S’agissant de l’indemnité de licenciement sans cause réelle et sérieuse sur le fondement de l’article L.1235-3 du code du travail, il apparaît qu’en considération de la situation particulière du salarié, son âge pour être né le 25 février 1974, les circonstances économiques de la rupture, sa capacité à retrouver un emploi compte tenu de sa formation, le salarié a droit à une indemnité comprise entre 3 et 8 mois de salaire. Il convient de condamner l’employeur au paiement de la somme de 4023,15 euros brute à titre d’indemnité pour licenciement sans cause réelle ni sérieuse.
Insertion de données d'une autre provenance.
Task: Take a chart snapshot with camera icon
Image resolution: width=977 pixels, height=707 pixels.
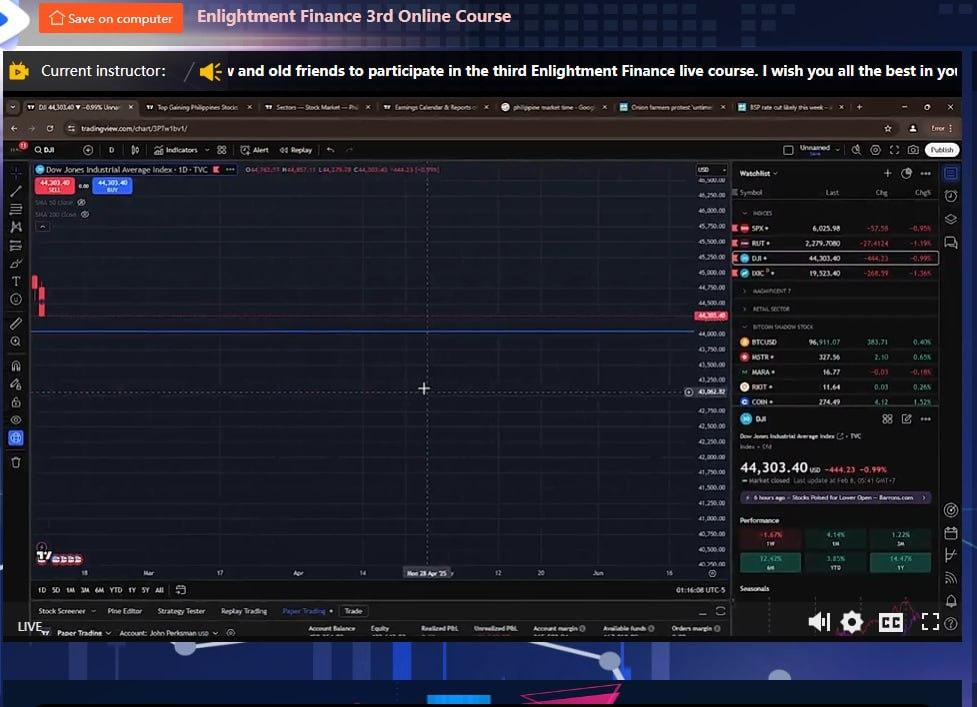Action: (913, 150)
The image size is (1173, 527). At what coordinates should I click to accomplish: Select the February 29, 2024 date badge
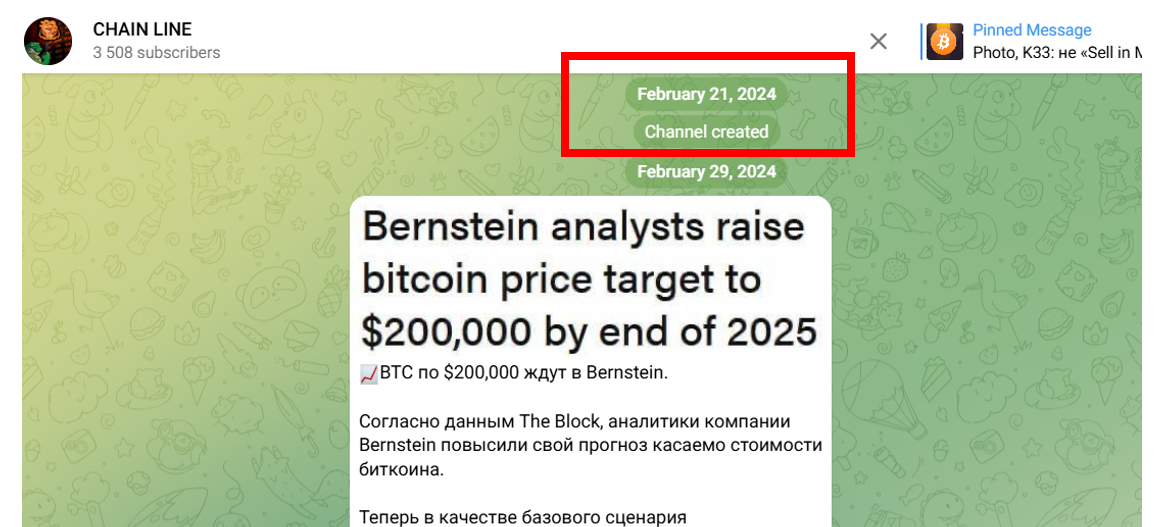706,171
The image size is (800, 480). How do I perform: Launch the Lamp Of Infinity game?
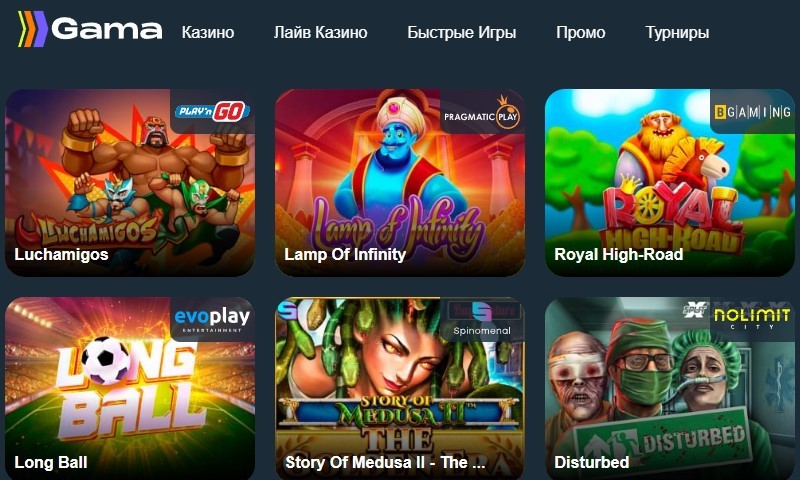pos(400,183)
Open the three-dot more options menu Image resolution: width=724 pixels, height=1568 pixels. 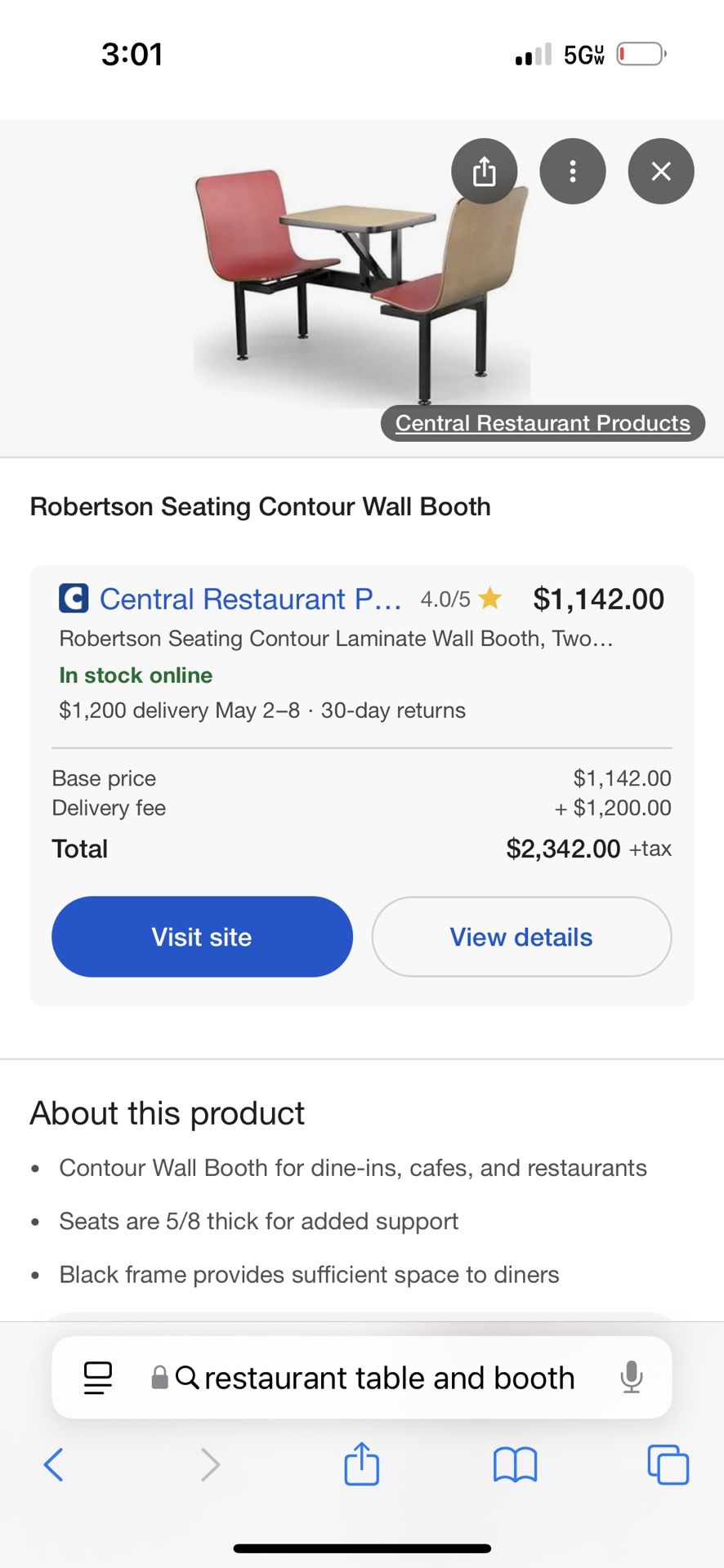click(x=572, y=172)
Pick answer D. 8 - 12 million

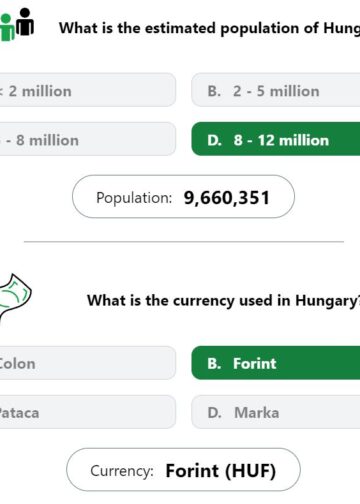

Ce chef de jugement sera infirmé.
Sur la demande de dommages et intérêts au titre d’un licenciement irrégulier dans la forme :
L’article L.1235-2 alinéa 4 du code du travail dispose que lorsqu’une irrégularité a été commise au cours de la procédure, mais pour une cause réelle et sérieuse, le juge accorde au salarié à la charge de l’employeur une indemnité qui ne peut être supérieure à un mois de salaire. Or, en l’espèce, le licenciement sans cause réelle et sérieuse est exclusif de cette indemnité pour irrégularité de forme. Ce chef de jugement qui avait condamné l’employeur sera infirmé.
Sur les autres demandes :
La partie appelante succombe à la procédure, elle sera condamnée aux dépens de la procédure d’appel.
Il paraît inéquitable de laisser à la charge de l’intimé, l’intégralité des sommes avancées par lui et non comprises dans les dépens. Il lui sera alloué la somme de 1000 euros en application de l’article 700 du Code de procédure civile.
PAR CES MOTIFS :
La Cour, statuant par arrêt contradictoire, mis à disposition au greffe et en dernier ressort ;
Infirme le jugement sauf en ce qu’il a rejeté les demandes relatives à l’indemnité de préavis et les congés payés y afférents et qu’il a condamné l’employeur sur le fondement de l’article 700 du code de procédure civile.
Statuant à nouveau sur les chefs infirmés,
Condamne l’association CLUB GYMNIQUE AGATHOIS à payer [V] [O] les sommes suivantes :
976,95 euros nette à titre de complément d’indemnité légale de licenciement.
4023,15 euros brute à titre d’indemnité pour licenciement sans cause réelle ni sérieuse.
Ordonne à l’employeur de tenir à disposition du salarié les documents sociaux de fin de contrat rectifiés.
Déboute les parties de leurs autres demandes.
Y ajoutant,
Condamne l’association CLUB GYMNIQUE AGATHOIS à payer à [V] [O] la somme de 1000 euros sur le fondement de l’article 700 du code de procédure civile.
Condamne l’association CLUB GYMNIQUE AGATHOIS aux dépens de la procédure d’appel.